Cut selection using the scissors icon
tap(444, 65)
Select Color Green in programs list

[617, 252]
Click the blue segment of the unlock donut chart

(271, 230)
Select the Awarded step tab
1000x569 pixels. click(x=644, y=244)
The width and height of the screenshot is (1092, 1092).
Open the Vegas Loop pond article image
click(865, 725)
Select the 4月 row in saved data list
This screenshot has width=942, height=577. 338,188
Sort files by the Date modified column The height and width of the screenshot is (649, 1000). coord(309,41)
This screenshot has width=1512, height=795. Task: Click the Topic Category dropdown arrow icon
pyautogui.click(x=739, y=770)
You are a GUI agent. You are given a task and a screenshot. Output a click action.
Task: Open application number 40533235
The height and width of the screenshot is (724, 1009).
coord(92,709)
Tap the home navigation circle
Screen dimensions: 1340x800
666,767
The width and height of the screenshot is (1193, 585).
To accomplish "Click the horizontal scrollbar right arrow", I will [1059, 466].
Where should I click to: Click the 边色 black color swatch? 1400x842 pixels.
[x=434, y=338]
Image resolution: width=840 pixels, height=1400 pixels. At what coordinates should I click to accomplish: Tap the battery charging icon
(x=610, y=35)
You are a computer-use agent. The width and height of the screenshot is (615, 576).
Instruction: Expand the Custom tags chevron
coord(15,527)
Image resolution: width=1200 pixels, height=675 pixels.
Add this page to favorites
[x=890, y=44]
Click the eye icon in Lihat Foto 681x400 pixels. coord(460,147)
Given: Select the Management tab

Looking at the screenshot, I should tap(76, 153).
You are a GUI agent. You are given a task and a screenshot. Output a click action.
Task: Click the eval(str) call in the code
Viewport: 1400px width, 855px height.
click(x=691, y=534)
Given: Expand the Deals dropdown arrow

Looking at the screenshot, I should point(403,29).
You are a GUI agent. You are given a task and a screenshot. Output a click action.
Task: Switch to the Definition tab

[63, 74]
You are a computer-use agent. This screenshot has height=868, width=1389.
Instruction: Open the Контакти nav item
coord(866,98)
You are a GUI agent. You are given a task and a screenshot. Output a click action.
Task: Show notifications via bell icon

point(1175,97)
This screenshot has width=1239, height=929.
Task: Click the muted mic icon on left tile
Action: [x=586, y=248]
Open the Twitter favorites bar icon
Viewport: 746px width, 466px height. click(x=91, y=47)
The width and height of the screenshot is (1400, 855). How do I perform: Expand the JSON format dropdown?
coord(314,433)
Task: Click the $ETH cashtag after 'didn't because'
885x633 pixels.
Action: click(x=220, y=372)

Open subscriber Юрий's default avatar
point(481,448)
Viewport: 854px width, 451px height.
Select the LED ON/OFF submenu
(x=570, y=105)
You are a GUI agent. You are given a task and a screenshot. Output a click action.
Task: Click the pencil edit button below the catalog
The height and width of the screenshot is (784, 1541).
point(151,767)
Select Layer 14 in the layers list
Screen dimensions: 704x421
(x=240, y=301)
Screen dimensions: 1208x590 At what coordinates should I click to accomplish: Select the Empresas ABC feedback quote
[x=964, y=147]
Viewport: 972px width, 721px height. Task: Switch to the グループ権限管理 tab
——————
= ABOUT THIS TASK =
In the material above, locate the line containing "Tap the home navigation circle" and the line containing "You are a computer-use agent. This". Transcribe exactly those two lines and every line between them, and nothing more.

= YOUR RESPONSE =
Tap the home navigation circle
Screen dimensions: 1340x800
666,767
The width and height of the screenshot is (1193, 585).
To accomplish "Click the horizontal scrollbar right arrow", I will [1059, 466].
Where should I click to: Click the 边色 black color swatch? 1400x842 pixels.
[x=434, y=338]
Image resolution: width=840 pixels, height=1400 pixels. At what coordinates should I click to accomplish: Tap the battery charging icon
(x=610, y=35)
You are a computer-use agent. The width and height of the screenshot is (615, 576).
Instruction: Expand the Custom tags chevron
coord(15,527)
Image resolution: width=1200 pixels, height=675 pixels.
Add this page to favorites
[x=890, y=44]
Click the eye icon in Lihat Foto 681x400 pixels. coord(460,147)
Given: Select the Management tab

Looking at the screenshot, I should tap(76, 153).
You are a GUI agent. You are given a task and a screenshot. Output a click action.
Task: Click the eval(str) call in the code
Viewport: 1400px width, 855px height.
click(x=691, y=534)
Given: Expand the Deals dropdown arrow

Looking at the screenshot, I should point(403,29).
You are a GUI agent. You are given a task and a screenshot. Output a click action.
Task: Switch to the Definition tab

[63, 74]
You are a computer-use agent. This screenshot has height=868, width=1389.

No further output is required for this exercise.